▶ **TASK DIRECTIONS**:
Arrange the lines of the records below as a numbered list, starting at the line containing "Task: Click the word INDUSTRIAL in the banner" and ending at the line containing "pyautogui.click(x=281, y=261)", both included. Omit blank lines.

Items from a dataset
# # # # # # #

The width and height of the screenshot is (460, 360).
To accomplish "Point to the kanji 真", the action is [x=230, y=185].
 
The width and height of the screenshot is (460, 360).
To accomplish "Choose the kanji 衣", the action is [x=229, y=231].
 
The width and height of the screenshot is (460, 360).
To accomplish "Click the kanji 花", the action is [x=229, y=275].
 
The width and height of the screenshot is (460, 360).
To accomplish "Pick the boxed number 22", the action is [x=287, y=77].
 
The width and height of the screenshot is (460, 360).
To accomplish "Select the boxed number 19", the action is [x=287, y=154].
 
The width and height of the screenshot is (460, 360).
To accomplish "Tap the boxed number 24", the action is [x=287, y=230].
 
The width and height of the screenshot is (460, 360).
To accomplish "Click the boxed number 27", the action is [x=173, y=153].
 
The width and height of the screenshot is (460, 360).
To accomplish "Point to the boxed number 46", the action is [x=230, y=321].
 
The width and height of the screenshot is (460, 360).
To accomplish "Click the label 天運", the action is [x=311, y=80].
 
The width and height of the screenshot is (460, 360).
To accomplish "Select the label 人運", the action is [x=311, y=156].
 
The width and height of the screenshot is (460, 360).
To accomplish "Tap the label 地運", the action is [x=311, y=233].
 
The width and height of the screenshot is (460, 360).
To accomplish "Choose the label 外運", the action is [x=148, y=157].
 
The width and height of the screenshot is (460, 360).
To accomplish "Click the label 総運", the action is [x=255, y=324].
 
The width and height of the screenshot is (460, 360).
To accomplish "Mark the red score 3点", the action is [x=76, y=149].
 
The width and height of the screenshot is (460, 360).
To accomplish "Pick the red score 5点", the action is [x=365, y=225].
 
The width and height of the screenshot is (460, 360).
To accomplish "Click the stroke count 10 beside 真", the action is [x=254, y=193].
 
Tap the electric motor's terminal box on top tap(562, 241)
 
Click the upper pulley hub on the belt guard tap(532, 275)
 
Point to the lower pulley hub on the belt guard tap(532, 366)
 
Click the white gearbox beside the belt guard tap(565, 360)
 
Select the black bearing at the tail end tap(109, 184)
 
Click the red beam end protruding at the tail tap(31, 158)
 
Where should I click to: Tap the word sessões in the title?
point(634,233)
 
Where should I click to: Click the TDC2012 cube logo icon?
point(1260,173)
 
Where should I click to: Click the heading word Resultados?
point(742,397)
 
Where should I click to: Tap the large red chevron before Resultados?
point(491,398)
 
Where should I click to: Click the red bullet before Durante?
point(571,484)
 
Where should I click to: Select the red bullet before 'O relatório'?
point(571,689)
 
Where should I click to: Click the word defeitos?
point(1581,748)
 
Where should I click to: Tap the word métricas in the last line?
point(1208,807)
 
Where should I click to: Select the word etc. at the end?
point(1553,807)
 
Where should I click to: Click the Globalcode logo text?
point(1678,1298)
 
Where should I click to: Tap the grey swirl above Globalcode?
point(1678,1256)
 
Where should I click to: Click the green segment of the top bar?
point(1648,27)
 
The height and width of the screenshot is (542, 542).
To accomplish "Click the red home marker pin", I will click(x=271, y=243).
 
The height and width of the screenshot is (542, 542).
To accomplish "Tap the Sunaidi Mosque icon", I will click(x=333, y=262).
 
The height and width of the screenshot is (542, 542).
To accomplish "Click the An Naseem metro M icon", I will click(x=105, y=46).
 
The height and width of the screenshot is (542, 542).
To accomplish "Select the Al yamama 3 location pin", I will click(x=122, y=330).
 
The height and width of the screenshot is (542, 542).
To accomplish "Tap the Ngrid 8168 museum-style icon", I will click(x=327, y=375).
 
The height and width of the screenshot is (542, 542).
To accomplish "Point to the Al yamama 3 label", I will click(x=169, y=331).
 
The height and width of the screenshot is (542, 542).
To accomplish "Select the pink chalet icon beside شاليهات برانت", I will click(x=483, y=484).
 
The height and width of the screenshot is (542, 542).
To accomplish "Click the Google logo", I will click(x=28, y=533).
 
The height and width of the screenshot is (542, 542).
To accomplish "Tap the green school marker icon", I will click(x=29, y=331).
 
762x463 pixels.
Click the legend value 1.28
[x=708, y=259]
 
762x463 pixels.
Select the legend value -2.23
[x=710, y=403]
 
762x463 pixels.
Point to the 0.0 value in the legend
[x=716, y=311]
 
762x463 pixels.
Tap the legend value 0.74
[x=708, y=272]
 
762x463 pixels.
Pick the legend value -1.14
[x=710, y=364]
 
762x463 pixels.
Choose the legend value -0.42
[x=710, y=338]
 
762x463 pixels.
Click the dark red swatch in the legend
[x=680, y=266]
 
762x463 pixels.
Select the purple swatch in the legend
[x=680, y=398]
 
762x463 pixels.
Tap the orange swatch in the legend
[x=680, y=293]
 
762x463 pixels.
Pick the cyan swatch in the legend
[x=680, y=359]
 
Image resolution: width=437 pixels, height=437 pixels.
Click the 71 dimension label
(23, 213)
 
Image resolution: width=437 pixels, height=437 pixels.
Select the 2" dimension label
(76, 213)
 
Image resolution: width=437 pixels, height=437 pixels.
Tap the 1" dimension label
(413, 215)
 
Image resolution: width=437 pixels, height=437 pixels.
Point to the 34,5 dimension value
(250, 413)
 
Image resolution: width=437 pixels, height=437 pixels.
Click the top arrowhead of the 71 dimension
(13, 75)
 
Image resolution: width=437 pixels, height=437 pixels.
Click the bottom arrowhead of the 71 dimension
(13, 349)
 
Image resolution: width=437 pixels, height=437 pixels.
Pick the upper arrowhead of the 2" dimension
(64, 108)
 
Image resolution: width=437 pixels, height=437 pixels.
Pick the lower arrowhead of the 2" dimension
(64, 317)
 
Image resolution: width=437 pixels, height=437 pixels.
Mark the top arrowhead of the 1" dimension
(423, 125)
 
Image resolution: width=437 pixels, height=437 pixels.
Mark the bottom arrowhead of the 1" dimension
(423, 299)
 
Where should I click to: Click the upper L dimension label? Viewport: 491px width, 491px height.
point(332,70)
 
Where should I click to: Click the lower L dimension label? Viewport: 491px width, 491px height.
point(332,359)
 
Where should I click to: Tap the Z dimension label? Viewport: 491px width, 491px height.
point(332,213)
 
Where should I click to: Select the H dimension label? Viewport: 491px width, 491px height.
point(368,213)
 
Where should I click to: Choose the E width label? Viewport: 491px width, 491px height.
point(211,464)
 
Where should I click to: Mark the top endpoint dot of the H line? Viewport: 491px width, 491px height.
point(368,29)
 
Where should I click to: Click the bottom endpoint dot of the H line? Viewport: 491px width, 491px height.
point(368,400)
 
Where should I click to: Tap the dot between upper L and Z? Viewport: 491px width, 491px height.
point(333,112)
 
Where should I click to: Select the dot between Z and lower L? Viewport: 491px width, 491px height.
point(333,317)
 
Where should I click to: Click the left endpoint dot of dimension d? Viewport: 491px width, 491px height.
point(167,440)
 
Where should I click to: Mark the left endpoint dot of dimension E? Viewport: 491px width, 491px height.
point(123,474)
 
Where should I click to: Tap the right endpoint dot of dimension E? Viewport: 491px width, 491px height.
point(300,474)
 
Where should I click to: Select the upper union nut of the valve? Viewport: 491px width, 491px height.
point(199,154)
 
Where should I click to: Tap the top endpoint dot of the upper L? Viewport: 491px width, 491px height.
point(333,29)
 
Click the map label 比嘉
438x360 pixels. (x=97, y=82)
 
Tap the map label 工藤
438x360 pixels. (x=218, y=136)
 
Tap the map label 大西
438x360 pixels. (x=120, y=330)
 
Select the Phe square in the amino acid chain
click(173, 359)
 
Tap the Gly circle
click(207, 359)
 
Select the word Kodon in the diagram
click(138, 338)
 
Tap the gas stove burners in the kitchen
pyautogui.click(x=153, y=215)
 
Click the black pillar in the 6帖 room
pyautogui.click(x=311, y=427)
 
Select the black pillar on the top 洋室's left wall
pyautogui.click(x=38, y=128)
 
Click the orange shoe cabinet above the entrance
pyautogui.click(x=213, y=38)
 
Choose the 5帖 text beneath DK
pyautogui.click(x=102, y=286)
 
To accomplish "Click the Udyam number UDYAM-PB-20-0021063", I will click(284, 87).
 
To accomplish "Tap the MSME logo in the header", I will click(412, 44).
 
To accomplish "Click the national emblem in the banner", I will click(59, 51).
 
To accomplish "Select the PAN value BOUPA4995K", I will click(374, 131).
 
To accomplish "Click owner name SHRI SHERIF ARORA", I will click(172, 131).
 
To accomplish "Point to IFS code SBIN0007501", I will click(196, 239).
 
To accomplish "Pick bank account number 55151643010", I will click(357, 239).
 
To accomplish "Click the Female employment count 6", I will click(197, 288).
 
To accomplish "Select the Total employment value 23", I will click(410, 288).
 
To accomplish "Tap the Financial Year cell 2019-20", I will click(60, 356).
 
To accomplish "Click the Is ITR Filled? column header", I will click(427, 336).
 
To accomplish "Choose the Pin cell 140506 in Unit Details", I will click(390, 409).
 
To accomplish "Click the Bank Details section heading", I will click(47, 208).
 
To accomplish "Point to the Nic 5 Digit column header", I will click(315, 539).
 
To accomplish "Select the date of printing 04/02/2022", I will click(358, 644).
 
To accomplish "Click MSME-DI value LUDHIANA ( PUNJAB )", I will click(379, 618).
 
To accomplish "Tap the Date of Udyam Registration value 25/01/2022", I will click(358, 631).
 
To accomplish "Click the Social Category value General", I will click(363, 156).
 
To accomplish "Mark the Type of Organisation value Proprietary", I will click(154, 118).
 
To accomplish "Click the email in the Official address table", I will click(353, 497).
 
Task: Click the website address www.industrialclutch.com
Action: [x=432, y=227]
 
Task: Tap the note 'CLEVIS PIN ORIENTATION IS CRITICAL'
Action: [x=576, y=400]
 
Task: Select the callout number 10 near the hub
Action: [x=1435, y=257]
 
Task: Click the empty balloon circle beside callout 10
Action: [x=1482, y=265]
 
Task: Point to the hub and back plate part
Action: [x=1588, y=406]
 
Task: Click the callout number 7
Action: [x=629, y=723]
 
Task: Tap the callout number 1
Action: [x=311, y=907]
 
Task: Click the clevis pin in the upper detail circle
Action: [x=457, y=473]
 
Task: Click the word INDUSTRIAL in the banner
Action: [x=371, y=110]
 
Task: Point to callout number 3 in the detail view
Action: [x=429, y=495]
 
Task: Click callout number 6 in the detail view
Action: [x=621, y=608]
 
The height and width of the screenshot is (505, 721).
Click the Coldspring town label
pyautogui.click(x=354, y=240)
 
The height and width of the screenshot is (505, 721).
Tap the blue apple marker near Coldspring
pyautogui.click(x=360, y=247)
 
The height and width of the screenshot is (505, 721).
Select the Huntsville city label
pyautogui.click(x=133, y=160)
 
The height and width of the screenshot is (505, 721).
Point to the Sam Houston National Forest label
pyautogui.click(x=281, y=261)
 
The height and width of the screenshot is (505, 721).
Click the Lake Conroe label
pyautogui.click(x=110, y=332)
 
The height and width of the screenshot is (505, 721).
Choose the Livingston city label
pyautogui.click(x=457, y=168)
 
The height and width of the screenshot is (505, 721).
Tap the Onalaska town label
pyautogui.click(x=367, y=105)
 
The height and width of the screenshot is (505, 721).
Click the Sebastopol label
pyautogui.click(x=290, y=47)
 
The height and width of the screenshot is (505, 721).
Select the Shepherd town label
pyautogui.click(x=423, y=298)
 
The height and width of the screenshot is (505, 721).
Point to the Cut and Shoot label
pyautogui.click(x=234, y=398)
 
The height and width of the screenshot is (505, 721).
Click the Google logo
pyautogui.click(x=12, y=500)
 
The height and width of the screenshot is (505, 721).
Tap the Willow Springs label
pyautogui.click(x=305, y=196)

# # # # # # #

▶ **FINAL RESULT**:
1. Task: Click the word INDUSTRIAL in the banner
2. Action: [x=371, y=110]
3. Task: Point to callout number 3 in the detail view
4. Action: [x=429, y=495]
5. Task: Click callout number 6 in the detail view
6. Action: [x=621, y=608]
7. The height and width of the screenshot is (505, 721).
8. Click the Coldspring town label
9. pyautogui.click(x=354, y=240)
10. The height and width of the screenshot is (505, 721).
11. Tap the blue apple marker near Coldspring
12. pyautogui.click(x=360, y=247)
13. The height and width of the screenshot is (505, 721).
14. Select the Huntsville city label
15. pyautogui.click(x=133, y=160)
16. The height and width of the screenshot is (505, 721).
17. Point to the Sam Houston National Forest label
18. pyautogui.click(x=281, y=261)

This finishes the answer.